Water leaks through the firewall are pretty uncommon, but not completely unheard of. A bad weld or insufficient sealant at a seam could cause a leak, but these leaks usually occur when the vehicle is new or after an accident...not 25 or 30 years later. Water leaks at the front of the interior cabin are often due to clogged A/C evaporator drains or leaks past or through the windshield gasket or sealant.
Sunroof drain issues usually result in water leaking through the headliner. There are plastic tubes at each of the four corners of the sunroof assembly. The front drain tubes will run across the roof and down through the A-pillars and come out at the bottom, rear of the front fenders. The rears will usually run across the roof and down through the "C-" or "D-pillars," depending on body style. 
Water on the firewall will simply drain down onto the ground or be blown back across the bottom of the vehicle, then to the ground. The firewall probably doesn't see a whole lot of water other than the water that splashes up onto it from a puddle or when someone is washing down the engine compartment.


----------



## Geester (Jan 7, 2015)

*Water in 1988 Stanza*

Thanks. One thing I didn't make clean is that the water appears on the floor board of the front and rear passenger sides. And even after vaccuming it up, the water reappears short afterward. I'm found drain holes where my jack is stored and on the other side of trunk. In fact, the jack storage side hole had a rubber hose attached that led me to believe water was being delivered from somewhere else in the body drain system. Again thanks.

Geester


----------



## smj999smj (Jan 1, 2006)

Yes, there are usually drain hoses at the bottom of the quarter panels to drain any water that might get in them. Trunk mounted power antennae motors also have a drain hose on them that lead to the bottom of the quarter panel.
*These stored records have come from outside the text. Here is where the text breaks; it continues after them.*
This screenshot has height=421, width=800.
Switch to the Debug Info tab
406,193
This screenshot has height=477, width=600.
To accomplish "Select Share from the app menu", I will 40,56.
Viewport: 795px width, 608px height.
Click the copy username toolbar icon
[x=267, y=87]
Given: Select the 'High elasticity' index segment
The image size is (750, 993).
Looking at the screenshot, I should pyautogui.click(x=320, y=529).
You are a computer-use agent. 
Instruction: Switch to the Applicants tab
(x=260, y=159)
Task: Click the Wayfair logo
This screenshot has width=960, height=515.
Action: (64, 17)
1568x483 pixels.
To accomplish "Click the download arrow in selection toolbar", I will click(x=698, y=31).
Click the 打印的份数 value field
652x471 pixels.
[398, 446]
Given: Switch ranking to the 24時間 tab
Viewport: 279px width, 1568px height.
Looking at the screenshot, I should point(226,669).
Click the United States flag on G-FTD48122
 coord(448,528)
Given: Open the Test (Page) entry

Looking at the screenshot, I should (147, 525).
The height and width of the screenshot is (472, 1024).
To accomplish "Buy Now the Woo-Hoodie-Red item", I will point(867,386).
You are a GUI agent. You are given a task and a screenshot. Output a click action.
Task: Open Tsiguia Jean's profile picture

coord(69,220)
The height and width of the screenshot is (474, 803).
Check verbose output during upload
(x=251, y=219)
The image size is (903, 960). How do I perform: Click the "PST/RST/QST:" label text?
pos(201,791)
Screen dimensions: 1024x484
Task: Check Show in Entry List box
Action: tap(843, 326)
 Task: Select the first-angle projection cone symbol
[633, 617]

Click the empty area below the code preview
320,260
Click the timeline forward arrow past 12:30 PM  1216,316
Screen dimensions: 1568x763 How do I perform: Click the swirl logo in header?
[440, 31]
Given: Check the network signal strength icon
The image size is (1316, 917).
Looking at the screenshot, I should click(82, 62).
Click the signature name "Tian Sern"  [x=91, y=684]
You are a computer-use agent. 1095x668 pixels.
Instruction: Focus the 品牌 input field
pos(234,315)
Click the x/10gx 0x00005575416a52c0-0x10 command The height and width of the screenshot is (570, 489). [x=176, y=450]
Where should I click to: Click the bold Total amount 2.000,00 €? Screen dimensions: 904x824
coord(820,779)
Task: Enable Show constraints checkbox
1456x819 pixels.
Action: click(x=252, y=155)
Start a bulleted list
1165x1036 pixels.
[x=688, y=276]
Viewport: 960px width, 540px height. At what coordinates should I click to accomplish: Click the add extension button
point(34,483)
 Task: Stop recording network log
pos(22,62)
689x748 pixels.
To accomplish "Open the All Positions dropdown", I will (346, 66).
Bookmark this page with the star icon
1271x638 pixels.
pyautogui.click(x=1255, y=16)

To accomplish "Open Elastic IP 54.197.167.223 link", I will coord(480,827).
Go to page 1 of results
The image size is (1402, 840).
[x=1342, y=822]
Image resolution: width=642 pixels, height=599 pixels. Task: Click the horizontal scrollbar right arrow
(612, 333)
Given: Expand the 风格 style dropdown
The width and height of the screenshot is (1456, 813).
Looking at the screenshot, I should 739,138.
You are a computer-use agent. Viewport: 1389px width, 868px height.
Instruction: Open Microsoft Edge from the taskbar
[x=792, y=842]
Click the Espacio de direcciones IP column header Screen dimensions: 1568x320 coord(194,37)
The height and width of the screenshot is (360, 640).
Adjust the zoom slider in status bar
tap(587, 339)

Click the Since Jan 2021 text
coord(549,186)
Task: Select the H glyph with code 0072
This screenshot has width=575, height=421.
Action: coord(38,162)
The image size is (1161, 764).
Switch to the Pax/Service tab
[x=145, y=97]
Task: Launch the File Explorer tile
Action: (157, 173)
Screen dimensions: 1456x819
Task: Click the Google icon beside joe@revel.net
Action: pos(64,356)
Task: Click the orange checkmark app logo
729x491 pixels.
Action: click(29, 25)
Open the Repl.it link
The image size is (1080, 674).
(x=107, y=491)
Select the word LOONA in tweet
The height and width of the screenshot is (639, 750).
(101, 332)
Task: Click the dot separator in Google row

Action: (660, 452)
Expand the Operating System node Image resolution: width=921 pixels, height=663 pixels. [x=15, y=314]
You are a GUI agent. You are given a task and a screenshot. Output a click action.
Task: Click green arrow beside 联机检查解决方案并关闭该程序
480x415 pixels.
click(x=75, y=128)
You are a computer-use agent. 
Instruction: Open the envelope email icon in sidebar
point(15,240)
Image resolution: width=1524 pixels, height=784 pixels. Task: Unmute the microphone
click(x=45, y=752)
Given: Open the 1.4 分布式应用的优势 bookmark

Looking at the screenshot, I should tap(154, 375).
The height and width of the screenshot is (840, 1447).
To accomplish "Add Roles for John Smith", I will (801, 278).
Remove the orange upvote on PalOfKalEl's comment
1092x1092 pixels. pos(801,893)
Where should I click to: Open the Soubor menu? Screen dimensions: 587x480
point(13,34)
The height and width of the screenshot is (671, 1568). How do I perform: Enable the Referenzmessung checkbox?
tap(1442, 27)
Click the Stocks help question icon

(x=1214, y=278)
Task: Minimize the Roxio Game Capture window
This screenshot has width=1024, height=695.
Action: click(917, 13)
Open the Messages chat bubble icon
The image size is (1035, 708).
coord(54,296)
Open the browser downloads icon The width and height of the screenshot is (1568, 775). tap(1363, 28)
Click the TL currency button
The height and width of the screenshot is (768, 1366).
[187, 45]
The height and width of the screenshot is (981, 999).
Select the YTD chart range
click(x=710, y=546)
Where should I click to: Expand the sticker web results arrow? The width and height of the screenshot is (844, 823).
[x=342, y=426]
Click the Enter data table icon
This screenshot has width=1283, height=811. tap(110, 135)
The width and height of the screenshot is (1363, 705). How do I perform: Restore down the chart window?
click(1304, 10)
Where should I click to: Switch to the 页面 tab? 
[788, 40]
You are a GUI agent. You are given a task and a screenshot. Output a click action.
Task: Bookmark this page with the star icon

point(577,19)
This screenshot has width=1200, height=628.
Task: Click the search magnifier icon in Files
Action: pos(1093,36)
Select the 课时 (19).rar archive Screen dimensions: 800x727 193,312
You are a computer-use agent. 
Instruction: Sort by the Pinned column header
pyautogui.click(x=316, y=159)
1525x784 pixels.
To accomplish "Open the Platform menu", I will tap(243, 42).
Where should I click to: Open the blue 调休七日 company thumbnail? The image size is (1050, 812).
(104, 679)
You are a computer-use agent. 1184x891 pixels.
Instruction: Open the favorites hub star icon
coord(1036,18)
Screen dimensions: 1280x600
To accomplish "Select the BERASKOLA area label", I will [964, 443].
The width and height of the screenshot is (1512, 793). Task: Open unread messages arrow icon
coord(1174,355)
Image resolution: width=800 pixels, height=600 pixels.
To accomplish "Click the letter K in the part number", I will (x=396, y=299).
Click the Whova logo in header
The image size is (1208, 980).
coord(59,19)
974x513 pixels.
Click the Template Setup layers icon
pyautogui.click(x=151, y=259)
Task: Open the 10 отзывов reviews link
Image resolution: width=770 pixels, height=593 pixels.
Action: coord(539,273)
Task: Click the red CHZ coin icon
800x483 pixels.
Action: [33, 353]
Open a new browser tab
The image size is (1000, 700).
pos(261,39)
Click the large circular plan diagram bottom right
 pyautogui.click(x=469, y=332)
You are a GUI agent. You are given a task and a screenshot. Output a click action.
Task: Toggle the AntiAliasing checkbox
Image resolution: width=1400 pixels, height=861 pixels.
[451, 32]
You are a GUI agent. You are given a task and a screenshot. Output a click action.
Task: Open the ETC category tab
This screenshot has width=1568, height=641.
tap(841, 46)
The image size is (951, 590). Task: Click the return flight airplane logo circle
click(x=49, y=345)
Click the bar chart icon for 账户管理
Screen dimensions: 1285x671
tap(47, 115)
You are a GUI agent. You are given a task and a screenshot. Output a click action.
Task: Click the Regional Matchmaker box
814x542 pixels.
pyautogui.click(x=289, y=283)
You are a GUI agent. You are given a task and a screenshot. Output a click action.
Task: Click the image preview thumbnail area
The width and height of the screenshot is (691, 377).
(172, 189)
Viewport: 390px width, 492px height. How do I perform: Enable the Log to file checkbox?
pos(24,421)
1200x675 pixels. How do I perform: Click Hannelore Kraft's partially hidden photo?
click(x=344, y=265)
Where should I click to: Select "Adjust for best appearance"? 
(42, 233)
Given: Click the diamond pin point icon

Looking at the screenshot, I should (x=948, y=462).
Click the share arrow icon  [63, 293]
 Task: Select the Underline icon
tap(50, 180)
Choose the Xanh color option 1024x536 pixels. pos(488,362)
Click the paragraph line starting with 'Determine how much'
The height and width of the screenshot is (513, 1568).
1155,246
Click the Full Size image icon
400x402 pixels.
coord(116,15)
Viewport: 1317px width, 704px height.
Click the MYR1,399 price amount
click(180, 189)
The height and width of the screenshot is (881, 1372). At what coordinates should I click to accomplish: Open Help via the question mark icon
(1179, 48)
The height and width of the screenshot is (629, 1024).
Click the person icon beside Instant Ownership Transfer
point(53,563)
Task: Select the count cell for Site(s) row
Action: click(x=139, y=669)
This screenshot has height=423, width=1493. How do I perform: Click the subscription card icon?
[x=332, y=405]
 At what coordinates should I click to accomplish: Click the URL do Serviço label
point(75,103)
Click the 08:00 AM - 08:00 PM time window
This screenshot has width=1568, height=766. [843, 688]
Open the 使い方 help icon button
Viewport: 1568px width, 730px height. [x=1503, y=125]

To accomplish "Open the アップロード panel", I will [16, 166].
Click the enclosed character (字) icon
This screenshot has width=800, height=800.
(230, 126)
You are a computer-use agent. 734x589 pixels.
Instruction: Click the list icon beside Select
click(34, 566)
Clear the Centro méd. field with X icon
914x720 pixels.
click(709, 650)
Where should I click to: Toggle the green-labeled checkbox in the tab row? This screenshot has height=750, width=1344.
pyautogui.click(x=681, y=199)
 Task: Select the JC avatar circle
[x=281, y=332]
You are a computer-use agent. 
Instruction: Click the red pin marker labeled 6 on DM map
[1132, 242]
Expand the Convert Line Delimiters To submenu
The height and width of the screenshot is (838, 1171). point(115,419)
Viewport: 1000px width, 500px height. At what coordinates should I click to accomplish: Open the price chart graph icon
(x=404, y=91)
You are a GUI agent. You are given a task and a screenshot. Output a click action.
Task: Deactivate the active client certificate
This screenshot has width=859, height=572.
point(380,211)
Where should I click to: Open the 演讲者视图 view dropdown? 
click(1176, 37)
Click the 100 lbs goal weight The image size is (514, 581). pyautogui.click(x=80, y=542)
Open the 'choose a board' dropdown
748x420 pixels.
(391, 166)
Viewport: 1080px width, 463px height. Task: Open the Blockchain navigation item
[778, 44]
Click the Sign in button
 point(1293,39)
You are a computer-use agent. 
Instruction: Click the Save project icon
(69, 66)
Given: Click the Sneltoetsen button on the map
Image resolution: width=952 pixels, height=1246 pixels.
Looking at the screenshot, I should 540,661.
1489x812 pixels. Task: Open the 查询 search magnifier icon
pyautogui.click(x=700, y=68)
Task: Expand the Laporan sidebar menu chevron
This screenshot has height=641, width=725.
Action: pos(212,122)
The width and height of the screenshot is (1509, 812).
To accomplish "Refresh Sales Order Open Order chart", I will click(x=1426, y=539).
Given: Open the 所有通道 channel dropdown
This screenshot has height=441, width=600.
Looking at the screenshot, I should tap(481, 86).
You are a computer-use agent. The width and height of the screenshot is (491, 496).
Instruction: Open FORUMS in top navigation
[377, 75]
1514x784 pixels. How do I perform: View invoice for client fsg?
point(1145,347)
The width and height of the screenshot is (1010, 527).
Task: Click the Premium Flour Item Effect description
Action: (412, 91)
Part of the problem when water gets to the carpeting is that it gets sucked into the jute padding underneath it, which makes it hard to dry or vacuum up. You literally have to pull up the carpeting so air can get underneath it and dry it; turning on the heater helps. If the water stays in the jute padding, it can lead to rust on the floor panels, plus mold and odors. Sometimes to find a water leak, one needs to get inside the vehicle and search for it while someone else uses a garden hose to spray water on the vehicle. Water leaks can be a real pain sometimes!


----------



## Geester (Jan 7, 2015)

Thanks...This helps.

Geester


----------